Most people can contribute up to £40,000 to their pension each year and benefit from tax relief. However, if your income rises above a certain level – £200,000 for the 2022/23 tax year – this allowance could be reduced or ‘tapered’.
This will likely have an adverse effect on your pension payments, so you need to know how the tapered annual allowance works and what you can do to mitigate its impact.
How does the tapered annual allowance work?
The tapered annual allowance effectively reduces the amount of money that you or your employer can contribute to a pension before having to pay tax.
The taper typically doesn’t apply if your ‘threshold income’ is less than £200,000. If you’re above this level, you need to check if your ‘adjusted income’ is greater than £240,000 (2022/23 tax year).
The annual allowance reduces by £1 for every £2 that your adjusted income exceeds £240,000, to a minimum tapered allowance of £4,000.
That means that once your adjusted income is £312,000 or more for the 2022/23 tax year, you and your employer can only make a maximum pension contribution of £4,000 each year.
Threshold income v adjusted income
Both include taxable income and are not restricted to earnings – investment income of all types and benefits in kind paid by your employer are included.
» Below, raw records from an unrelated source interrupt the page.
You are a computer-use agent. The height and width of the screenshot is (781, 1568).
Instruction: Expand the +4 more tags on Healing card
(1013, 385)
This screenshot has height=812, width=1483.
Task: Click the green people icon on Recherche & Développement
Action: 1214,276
That includes, but is not limited to, your salary, bonuses, rental income, interest on savings, and any salary or bonuses sacrificed for pension contributions since 9 July 2015.
The difference is that adjusted income includes all pension contributions (including employer contributions), while threshold income excludes pension contributions.
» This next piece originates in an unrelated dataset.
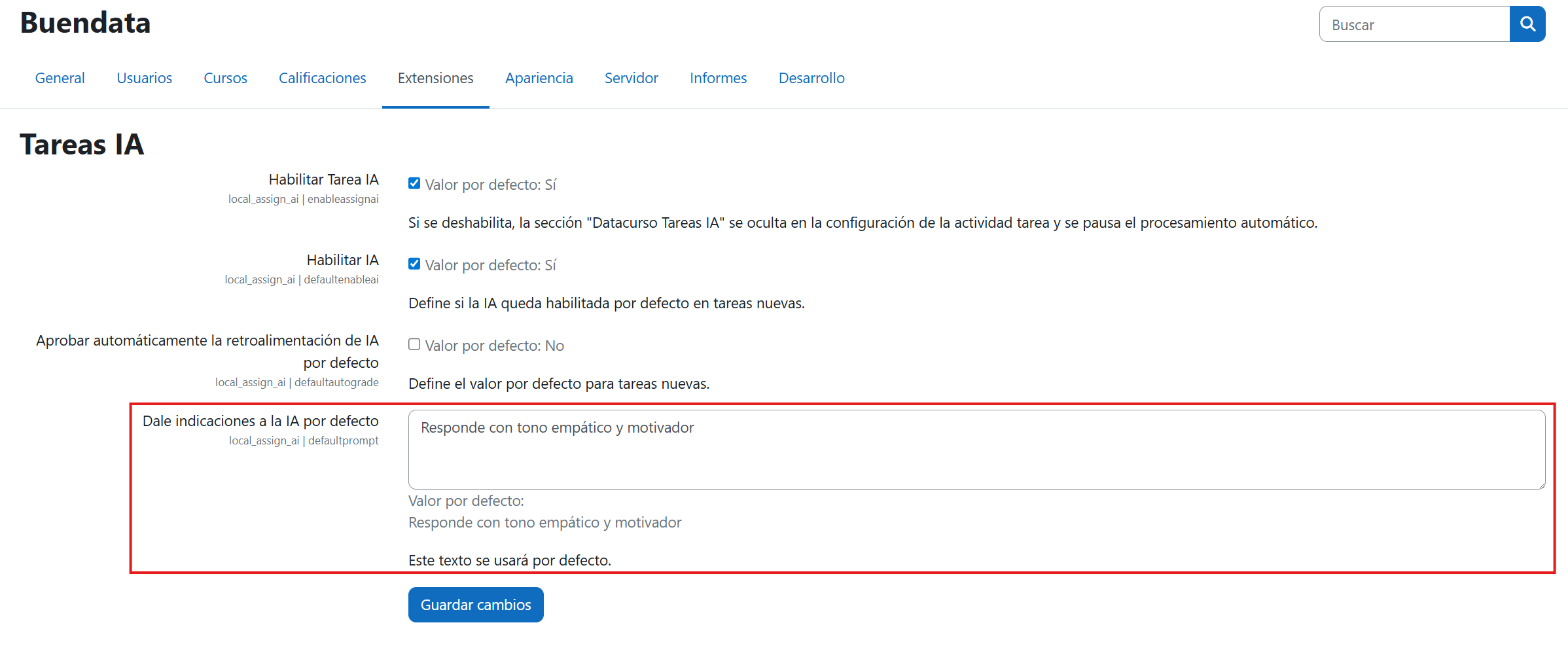Check 'Aprobar automáticamente la retroalimentación de IA'

[x=414, y=344]
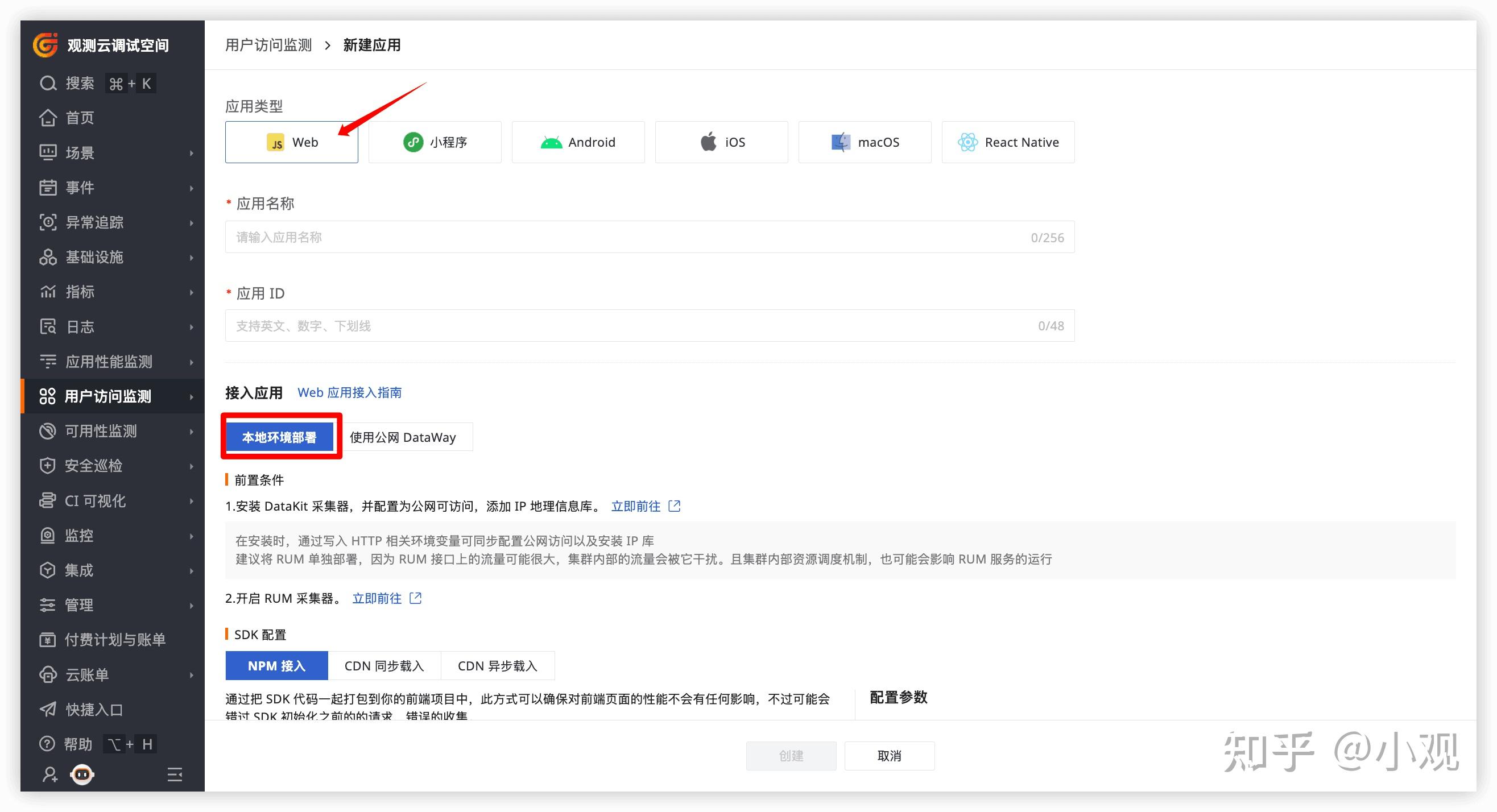
Task: Open the robot assistant icon at bottom left
Action: (81, 775)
So, if everything that counts as your taxable income plus your pension contributions exceeds £240,000, you will be subject to the tapered annual allowance for 2022/23.
Don’t underestimate the complexity behind accurately working out your threshold and adjusted income – we would recommend getting the help of an accountant to make sure you’ve got your calculations right.
What to do if you think the tapered annual allowance affects you?
If you think your annual income levels fall within the boundaries of the tapered annual allowance, it’s important to understand whether you need to expect an unexpected charge.
An accountant will be able to work out your annual allowance and advise you on how to adjust your contributions accordingly.
You may be able to ‘carry forward’ any unused annual allowance from the previous three tax years to increase the amount you can build up in pensions in the current tax year.
You can also minimise your exposure to the tapered annual allowance by reducing your gross income by sacrificing part of your salary to charity.
Otherwise, you can use other tax-efficient vehicles, such as an individual savings account to save for the future. Although your contributions will be drawn out of your net income, your investment gains won’t incur tax while invested or when you make withdrawals.